The Golden-Toothed Road to Samarkand
(Marie-Mail entry #33)
BUKHARA
MAY 19
I lazily opened my eyes in the morning sun. I was in one of five
converted rooms in a 300-year old Jewish merchant's house. Surrounding
me were carved wooden doors and French windows. Yeah, I thought, I could get used to this.
my hotel room
Then I noticed a pain in my hip and looked to discover a gross wound, where my Rohan trousers had indicated their displeasure at spending a day on the bus. The metal snaps from inside the pockets (for "expansion panels," a dubious feature at best) had dug into my hip and left an unpleasant gooey broken blister. So much for the brilliant Rohan designs. Maybe I'd go back to normal clothes and give up on technical wear.
The bathroom at Hotel Emir turned out to be just outside my room, in
the "breakfast" part of the "bed and breakfast." I was the only guest
today, so it was fine but I could foresee a situation where I'd be showering in a stranger's dining room.
Lena brought me a nice pancake breakfast, and no one interrupted my
meal with a shower. I took my time, ordering refills on the instant
Nescafe I'd accepted as a necessary evil in this part of the world.
Lyabi Hauz
Bukhara was pleasant, and I basked in the friendly atmosphere around
Lyabi-Hauz until lunchtime, when I realized I had a food dilemma.
The Lyabi-Hauz restaurant served meat-on-a-stick and buttery pilaf.
While I'm not a full-fledged vegetarian, I had no desire to eat a pile
of grilled nebulous meat for lunch. And my lactose intolerance put the
pilaf off-limits.
I had a look around. That was it for restaurants. There were a few
small grocery stores selling soda, and a posh restaurant serving
upscale meat-on-a-stick and meat dumplings. All the nearby hotels were
bed-and-breakfasts, so they didn't serve lunch. No problem, I though, and hiked over to the best hotel in town -- the Hotel Bukhara. They specialized in groups, and had about fifty French tourists to serve. They put me in a corner and ignored me. After ten minutes of trying to get someone's attention, I left.
"Uzbekistan -- not ready for the independent tourist." That should be
the slogan here, I thought.
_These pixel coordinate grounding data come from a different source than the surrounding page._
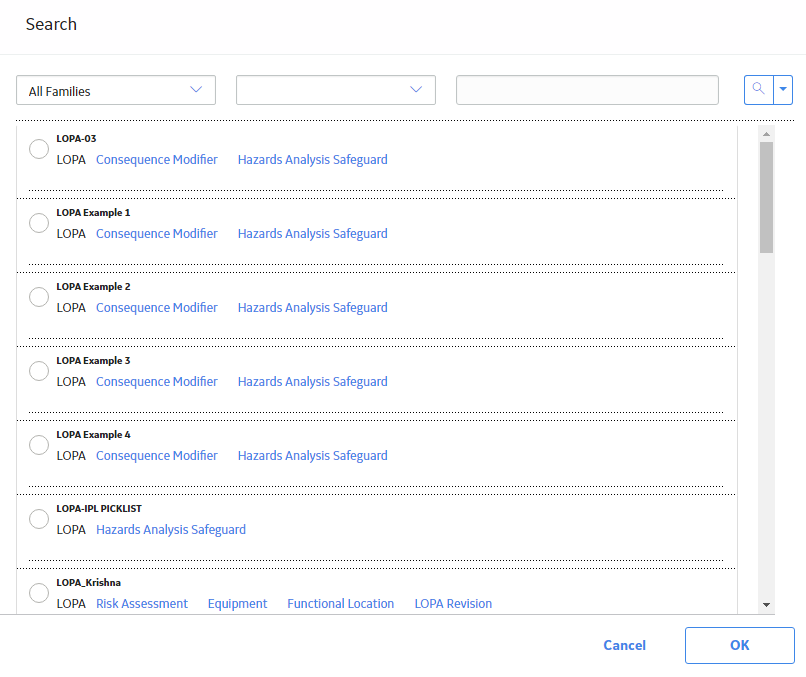Click the magnifier search icon
The height and width of the screenshot is (677, 806).
(x=759, y=90)
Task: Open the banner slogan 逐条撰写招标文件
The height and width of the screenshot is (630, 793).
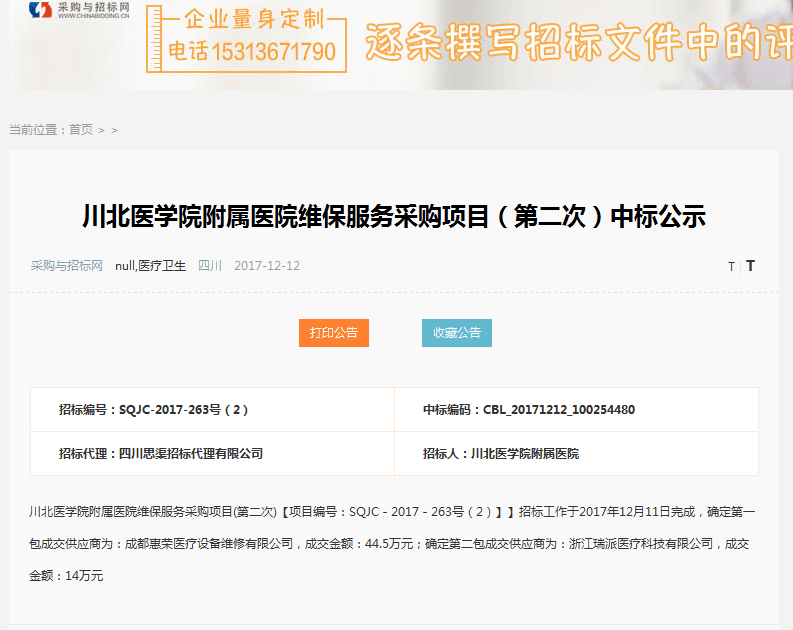Action: (x=570, y=42)
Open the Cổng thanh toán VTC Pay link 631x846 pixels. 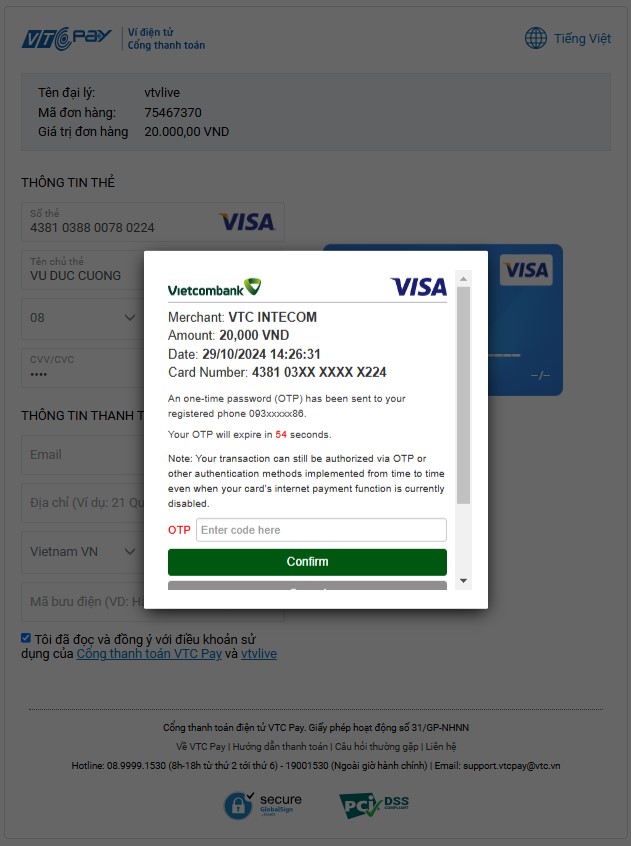149,653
There was institutionalized harassment by
police, a cartel of pricey travel agents, and a lack of restaurants.
soda water machine from Soviet times
I gave up and went back to the Hotel Emir.
"Please," I said, "can you tell me where I can get some food that is
not meat-on-a-stick?"
After they were done laughing, they realized that I was serious.
"What would you like to eat?" They asked.
"Vegetables. I'd love some vegetables." I hadn't had more veggies than a cucumber-and-onion salad in weeks.
A discussion ensued, and then the 21-year-old travel agent, Flora,
took me back to the post restaurant. It was called "Saraffon," and was
atmospherically located in a converted "hammom," or public bath.
Flora had words with the cook and left me to her care. The waitress
brought me steamed carrots, broccoli, cauliflower, canned mushrooms,
and potatoes, along with the ubiquitous Central Asian cucumber salad. This may seem pedestrian, but under the circumstances I was delighted to have such gourmet cuisine.
Later, some expats explained to me that Uzbeks eat very well at home, but money is tight and restaurant culture just doesn't exist in
Uzbekistan, outside of Tashkent.
Flora took me on a city tour in the late afternoon. We visited the
sites -- the remarkable tiled medressas, the 47-meter-tall Kalon
Minaret and mosque, a few museums, a mausoleum, and the covered bazaars. Flora was sweet but had nowhere near the historical expertise that Marina had back in
Khiva. I listened politely, and much of our time was spent viewing the goods on
sale in silk shops and handicraft centers.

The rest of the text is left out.